Where in the world are we?

Where in the World are We?

25 February 2011

"I think I've had enough monkey business for today!"

Today, we traveled to the city of Puyo in the Oriente section of the country, where the primary rainforest begins and eventually extends to a number of the tributaries of the Amazon. The purpose of our trip was to visit a monkey refuge and rehabilitation center called Paseo Ecologico Los Monos where we interacted with many of the local resident monos.

The 1.5 hour bus ride traversed the mountains through several tunnels (we forgot to keep count, it was around 4 or 5) and twisted and turned along the cliff’s edge past several waterfalls (which we will visit tomorrow). Upon arrival to the Terminal Terrestre, we quickly found a taxi and made our way to see the monkeys.

We enjoyed our visit and definitely feel for the monkeys and the people working so hard to help them. We were greeted by a staff member who shared that the monkeys are rescued from people who kept them as pets, or who had been orphaned or injured and brought to the center.

During our visit, we had monkeys climb on us, swing by us and sneak attack, and just hang around checking us out as much as we observed them.

The Paseo is right in jungle territory, so we felt the familiar heat and heard the buzzing bugs reminiscent of home in Belize. A few hours of jungle time was definitely sufficient for this trip!

One of our first encounters occurred as we waited for our tickets when something startled a small monkey on the ground near Anthony – it promptly leaped onto his leg to hold on! Later, as we walked through the trails, we observed the monkeys as they swung from tree to tree.

We came upon a cage of monkeys and learned those housed there are not yet ready to be released into the open. We spent a good amount of time watching a really crafty guy who was on a mission to unlock the door. First, he just went straight for grabbing and pulling the lock, and then he banged and pulled on the top of the door. Later, he returned with a rock he’d found somewhere and tried to knock off the lock, then worked diligently at banging the door (check out the video below!). He is one smart fellow – and Anthony was his accomplice whenever he dropped the rock.

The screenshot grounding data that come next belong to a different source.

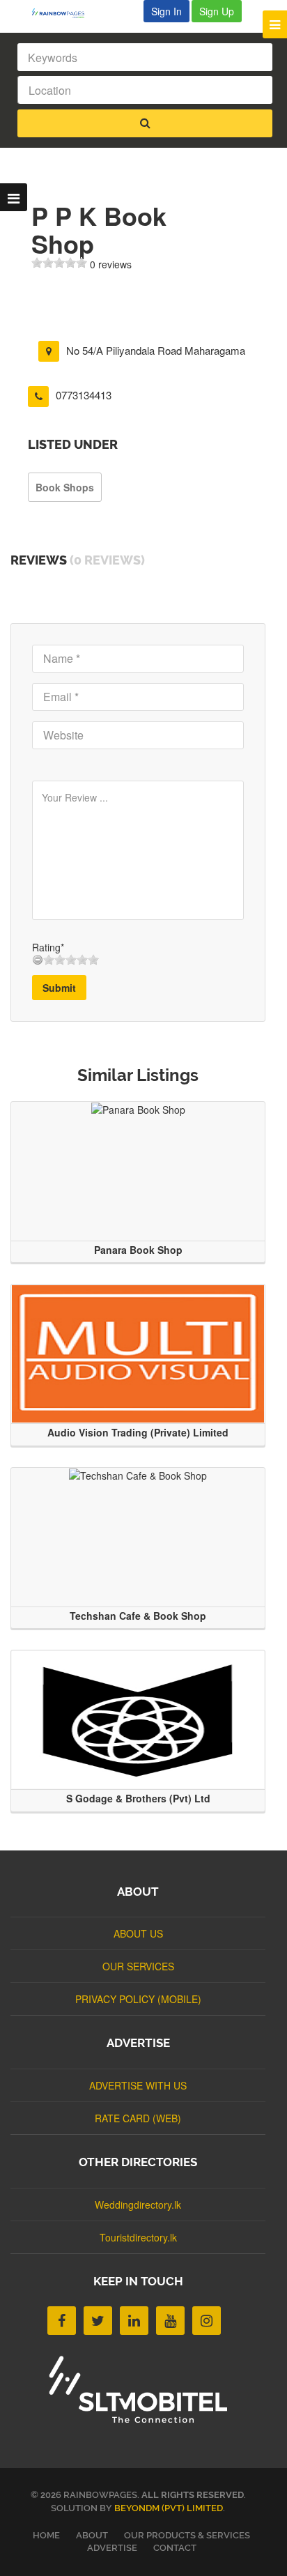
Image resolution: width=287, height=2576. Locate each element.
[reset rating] (37, 959)
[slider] (59, 262)
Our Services (138, 1966)
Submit (59, 988)
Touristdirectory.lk (138, 2237)
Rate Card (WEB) (138, 2118)
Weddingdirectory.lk (138, 2204)
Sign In (166, 11)
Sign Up (216, 11)
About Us (138, 1933)
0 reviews (111, 264)
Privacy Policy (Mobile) (138, 1999)
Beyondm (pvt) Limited (168, 2508)
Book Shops (65, 487)
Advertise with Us (138, 2085)
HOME (46, 2535)
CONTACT (174, 2548)
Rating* (48, 947)
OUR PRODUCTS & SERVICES (187, 2535)
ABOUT (92, 2535)
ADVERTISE (112, 2548)
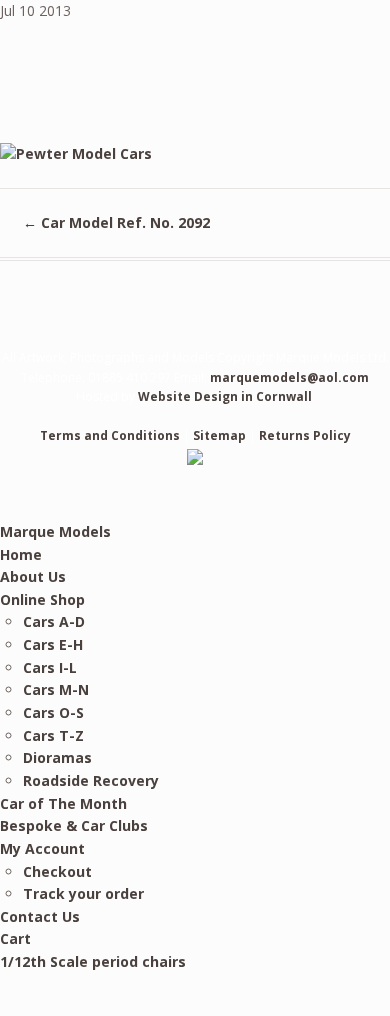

Later, when we decided to sit and rest, some monkeys came over to join us; one even kept grabbing on and holding Anthony’s hand. Moments later, when sitting on a nearby bench, one curious guy came right over to curl up in ginnie’s lap. For whatever reason, a really wiley guy decided he wanted to start a fight with ginnie’s companion and they used her as a post! They would wrap their arms and tail around her neck and arms to get better aim at their target until finally jumping around and pulling and trying to swing from ginnie’s ponytail (while also slamming into other visitors nearby as they swung on branches!). It was actually pretty funny and no one was harmed.

There are also several dogs residing at the site that often tend to the monkeys needs, some in a surrogate mother role. It was well worth the bus trip to spend time with the monkeys and support the hard work of dedicated volunteers who wish to help them return to the jungle.

a butterfly who hung around while we waited for a taxi to return to the bus terminal

Paz y Amor!

1 comment:

Mica Clark-Peterek said...

This is hilarious! I love the pictures of the monkeys hanging around Ginnie!